> **Records excerpted from a collection**
------------------------
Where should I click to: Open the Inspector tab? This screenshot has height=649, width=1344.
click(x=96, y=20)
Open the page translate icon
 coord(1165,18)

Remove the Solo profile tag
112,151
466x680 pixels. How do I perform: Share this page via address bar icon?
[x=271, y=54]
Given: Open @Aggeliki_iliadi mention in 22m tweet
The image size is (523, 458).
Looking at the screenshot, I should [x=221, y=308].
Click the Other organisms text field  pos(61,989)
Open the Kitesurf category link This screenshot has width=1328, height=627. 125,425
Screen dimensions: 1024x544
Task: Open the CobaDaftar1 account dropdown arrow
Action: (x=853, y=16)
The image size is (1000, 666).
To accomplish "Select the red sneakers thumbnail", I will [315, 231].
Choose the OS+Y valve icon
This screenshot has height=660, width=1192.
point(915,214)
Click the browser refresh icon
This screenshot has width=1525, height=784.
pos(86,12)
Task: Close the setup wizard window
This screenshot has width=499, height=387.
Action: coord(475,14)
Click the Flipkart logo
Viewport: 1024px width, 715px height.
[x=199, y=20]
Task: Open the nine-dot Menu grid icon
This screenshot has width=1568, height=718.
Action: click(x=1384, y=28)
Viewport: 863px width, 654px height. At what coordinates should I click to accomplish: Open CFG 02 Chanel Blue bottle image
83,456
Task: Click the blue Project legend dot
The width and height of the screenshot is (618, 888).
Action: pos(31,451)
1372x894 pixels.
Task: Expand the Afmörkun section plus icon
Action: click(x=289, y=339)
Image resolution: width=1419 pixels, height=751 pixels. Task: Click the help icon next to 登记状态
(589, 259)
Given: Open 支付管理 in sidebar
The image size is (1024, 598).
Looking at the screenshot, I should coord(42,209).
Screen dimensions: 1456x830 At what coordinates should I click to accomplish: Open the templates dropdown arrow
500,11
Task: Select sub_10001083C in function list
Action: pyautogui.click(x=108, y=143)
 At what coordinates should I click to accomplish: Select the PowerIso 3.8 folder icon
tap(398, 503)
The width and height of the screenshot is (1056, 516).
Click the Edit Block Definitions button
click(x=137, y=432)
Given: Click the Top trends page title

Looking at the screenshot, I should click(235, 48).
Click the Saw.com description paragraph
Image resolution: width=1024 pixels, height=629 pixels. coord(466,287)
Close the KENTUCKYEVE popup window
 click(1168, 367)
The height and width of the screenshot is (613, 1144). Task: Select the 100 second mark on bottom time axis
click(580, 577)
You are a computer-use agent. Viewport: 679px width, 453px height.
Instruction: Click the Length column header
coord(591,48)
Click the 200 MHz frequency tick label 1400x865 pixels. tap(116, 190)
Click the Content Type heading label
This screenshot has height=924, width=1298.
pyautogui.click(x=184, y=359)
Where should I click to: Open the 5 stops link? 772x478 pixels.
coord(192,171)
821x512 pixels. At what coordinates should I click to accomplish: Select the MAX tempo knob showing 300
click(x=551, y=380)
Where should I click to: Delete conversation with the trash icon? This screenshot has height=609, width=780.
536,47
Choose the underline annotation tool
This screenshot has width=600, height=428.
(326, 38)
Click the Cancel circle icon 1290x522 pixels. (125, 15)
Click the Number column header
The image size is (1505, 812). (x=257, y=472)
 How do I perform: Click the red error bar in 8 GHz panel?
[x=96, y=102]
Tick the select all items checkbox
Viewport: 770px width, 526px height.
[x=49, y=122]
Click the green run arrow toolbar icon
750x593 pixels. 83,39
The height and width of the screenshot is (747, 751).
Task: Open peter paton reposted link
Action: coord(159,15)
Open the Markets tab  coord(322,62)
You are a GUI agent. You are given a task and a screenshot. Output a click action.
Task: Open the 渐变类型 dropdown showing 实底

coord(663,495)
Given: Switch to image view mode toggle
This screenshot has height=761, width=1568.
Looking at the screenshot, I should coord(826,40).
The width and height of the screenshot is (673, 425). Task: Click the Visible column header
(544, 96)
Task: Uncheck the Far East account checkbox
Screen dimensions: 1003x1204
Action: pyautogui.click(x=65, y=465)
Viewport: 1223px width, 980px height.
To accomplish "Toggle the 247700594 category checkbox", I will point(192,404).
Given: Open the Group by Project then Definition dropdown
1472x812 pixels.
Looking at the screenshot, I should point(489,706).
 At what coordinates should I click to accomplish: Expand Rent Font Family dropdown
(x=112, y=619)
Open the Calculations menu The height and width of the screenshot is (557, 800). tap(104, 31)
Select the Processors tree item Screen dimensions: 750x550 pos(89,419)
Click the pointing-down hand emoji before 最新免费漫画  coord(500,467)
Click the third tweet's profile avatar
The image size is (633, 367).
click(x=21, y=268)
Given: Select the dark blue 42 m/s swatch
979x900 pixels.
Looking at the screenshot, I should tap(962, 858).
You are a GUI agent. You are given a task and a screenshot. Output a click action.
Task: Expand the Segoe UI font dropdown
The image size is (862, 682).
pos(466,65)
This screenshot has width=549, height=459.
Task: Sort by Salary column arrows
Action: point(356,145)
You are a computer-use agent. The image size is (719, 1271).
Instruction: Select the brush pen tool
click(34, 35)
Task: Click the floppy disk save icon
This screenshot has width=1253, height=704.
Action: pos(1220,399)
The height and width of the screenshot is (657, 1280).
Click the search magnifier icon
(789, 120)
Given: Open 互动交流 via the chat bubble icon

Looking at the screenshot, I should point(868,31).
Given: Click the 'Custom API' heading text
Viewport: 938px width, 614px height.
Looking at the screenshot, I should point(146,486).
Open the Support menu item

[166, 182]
------------------------
> **Work instructions**
A complete answer gives every line of the data that includes "agent".

> **Solution to this exercise**
You are a computer-use agent. Viewport: 679px width, 453px height.
You are a GUI agent. You are given a task and a screenshot. Output a click action.
You are a GUI agent. You are given a task and a screenshot. Output a click action.
You are a computer-use agent. The image size is (719, 1271).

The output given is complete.